Inmigración vs. políticas natalistas

En una entrada anterior decía que hay razones muy poderosas para que nuestros gobernantes incurran en el sinsentido de implantar políticas natalistas. Exlicaré ahora por qué lo decía.

Empiezo por reiterar la idea de que habiendo demasiada gente en el planeta es un despropósito favorecer que nazcan más. Lo más lógico sería que si aquí nacen pocos niños, hiciésemos lo posible por que viniesen, -niños y no tan niños-, de otros lugares del mundo. A todos los pueblos, antes o después, ha tocado emigrar; a casi todas partes del mundo, antes o después, han llegado personas de fuera. Los movimientos migratorios son tan antiguos como la misma Humanidad. Ni siquiera es probable que allí donde surgió la especie permanezcan seres humanos cuyo linaje haya permanecido en la zona desde hace 150.000 años. La emigración no es un fenómeno extraño a nuestra especie. Así pues, si en unas zonas del planeta falta gente y en otras sobra, parece que lo más natural es que vengan de donde hay a donde no hay.
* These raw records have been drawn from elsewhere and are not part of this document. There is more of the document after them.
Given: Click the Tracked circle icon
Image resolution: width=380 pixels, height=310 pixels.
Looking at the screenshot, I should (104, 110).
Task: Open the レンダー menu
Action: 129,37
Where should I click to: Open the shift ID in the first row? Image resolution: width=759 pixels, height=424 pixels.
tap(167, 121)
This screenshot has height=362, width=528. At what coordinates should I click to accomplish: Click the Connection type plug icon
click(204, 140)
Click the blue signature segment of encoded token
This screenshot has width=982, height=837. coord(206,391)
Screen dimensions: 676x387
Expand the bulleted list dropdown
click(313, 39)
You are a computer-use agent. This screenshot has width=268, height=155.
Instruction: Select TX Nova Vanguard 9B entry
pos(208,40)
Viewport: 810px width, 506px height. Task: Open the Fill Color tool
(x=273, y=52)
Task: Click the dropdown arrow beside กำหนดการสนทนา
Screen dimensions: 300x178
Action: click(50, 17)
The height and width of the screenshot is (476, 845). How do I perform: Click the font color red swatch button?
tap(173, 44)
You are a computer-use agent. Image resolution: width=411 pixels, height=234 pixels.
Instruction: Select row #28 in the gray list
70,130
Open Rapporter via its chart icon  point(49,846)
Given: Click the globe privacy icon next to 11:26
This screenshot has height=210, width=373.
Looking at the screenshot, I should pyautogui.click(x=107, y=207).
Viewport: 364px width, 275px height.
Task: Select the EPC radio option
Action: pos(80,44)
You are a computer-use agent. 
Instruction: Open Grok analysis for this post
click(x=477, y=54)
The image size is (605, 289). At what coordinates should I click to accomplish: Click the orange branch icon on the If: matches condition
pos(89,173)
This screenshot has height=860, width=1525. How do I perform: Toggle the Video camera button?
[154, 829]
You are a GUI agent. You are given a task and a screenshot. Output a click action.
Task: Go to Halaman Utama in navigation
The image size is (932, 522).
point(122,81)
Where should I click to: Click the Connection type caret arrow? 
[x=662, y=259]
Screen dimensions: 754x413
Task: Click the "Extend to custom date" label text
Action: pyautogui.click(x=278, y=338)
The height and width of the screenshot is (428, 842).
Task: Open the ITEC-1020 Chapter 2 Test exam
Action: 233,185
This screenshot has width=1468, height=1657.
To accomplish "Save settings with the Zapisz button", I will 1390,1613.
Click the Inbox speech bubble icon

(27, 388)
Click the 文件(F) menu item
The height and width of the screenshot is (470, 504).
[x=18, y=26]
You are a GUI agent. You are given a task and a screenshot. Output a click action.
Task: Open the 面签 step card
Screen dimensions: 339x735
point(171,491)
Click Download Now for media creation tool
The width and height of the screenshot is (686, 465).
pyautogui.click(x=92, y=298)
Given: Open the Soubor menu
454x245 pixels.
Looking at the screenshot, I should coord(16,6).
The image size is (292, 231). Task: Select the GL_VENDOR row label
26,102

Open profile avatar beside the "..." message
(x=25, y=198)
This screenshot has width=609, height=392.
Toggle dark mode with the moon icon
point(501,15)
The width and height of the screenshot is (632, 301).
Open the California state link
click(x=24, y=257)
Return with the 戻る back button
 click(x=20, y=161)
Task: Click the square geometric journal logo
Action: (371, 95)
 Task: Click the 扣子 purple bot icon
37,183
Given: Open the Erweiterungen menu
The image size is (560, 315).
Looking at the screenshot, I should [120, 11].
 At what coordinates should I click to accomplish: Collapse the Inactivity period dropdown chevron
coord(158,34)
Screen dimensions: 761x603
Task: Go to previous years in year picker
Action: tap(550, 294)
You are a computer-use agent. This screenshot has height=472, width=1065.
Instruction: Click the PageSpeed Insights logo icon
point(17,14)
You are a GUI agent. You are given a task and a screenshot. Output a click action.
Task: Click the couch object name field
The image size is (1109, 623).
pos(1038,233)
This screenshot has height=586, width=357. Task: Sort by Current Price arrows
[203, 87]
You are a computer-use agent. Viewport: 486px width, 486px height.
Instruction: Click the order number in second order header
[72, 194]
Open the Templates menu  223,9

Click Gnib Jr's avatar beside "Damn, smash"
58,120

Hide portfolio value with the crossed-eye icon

Pero eso no ocurre con facilidad; a la inmigración se le ponen trabas. Se las ponen todo tipo de sociedades, todo tipo de gobiernos, sean del color que sean. Sólo se me ocurre una razón para que eso sea así: no queremos vivir en una sociedad en la que hay gente “diferente”. No queremos personas de otro color de piel, de otra cultura, de otras creencias, entre nosotros. Y ante todo, no queremos personas más pobres que nosotros entre nosotros. No creo que ese sentimiento forme parte de un legado cultural profundo; más bien creo que tiene base genética, aunque no lo sé. Pero, seguramente, en nuestro pasado como especie tuvo valor adaptativo. La gente “diferente” representaba, quizás, una amenaza y de ahí que tuvieran mayor éxito reproductivo (sobrevivieron más, tuvieron más prole o ambas cosas a la vez) los que rechazaban al extranjero. No lo sé; lo cierto es que todas las sociedades rechazan al extranjero, y lo rechazan más cuanto más pobre es, aunque lo necesiten. Vemos al extranjero como una amenaza, y al extranjero pobre como una amenaza aún mayor.

Todas las sociedades, -aunque unas más que otras, todo hay que decirlo-, tratan de preservar sus rasgos identitarios. Tratan de conservar lengua, cultura, costumbres, valores considerados propios. Nos reconforta sabernos partícipes de unas tradiciones, formar parte de un grupo que comparte señas de identidad, vernos a nosotros mismos como miembros de una comunidad que se proyecta en el tiempo. No es cierto que esto sea propio sólo de sociedades atrasadas o fundamento de nacionalismos reaccionarios. Esto es algo que comparten daneses, españoles y bereberes. Y además, hay quien sostiene, -aunque yo esto no sé si es cierto-, que las sociedades más homogéneas culturalmente cuentan con sistemas de solidaridad interna mucho más fuertes que las sociedades más heterogéneas.

Sea como fuere, creo que la razón para que regulemos estrictamente y limitemos la inmigración tiene más que ver con consideraciones como las que acabo de tratar que con cualesquiera otras. Pero así y todo, para mí es un despropósito promover más nacimientos, porque sin hacerlo podríamos resolver nuestros problemas demográficos recibiendo a más gentes de otros paises y de otras culturas.

Eso nos obligaría a aprender a convivir con la heterogeneidad y, ya puestos, incluso a sacar partido de ella. En todo caso, deberíamos tratar de conservar una identidad colectiva, unos valores comunes, unos rasgos culturales propios, en definitiva, los elementos que nos permiten sentirnos parte de una comunidad que se proyecta en el tiempo y nos da cobijo y protege.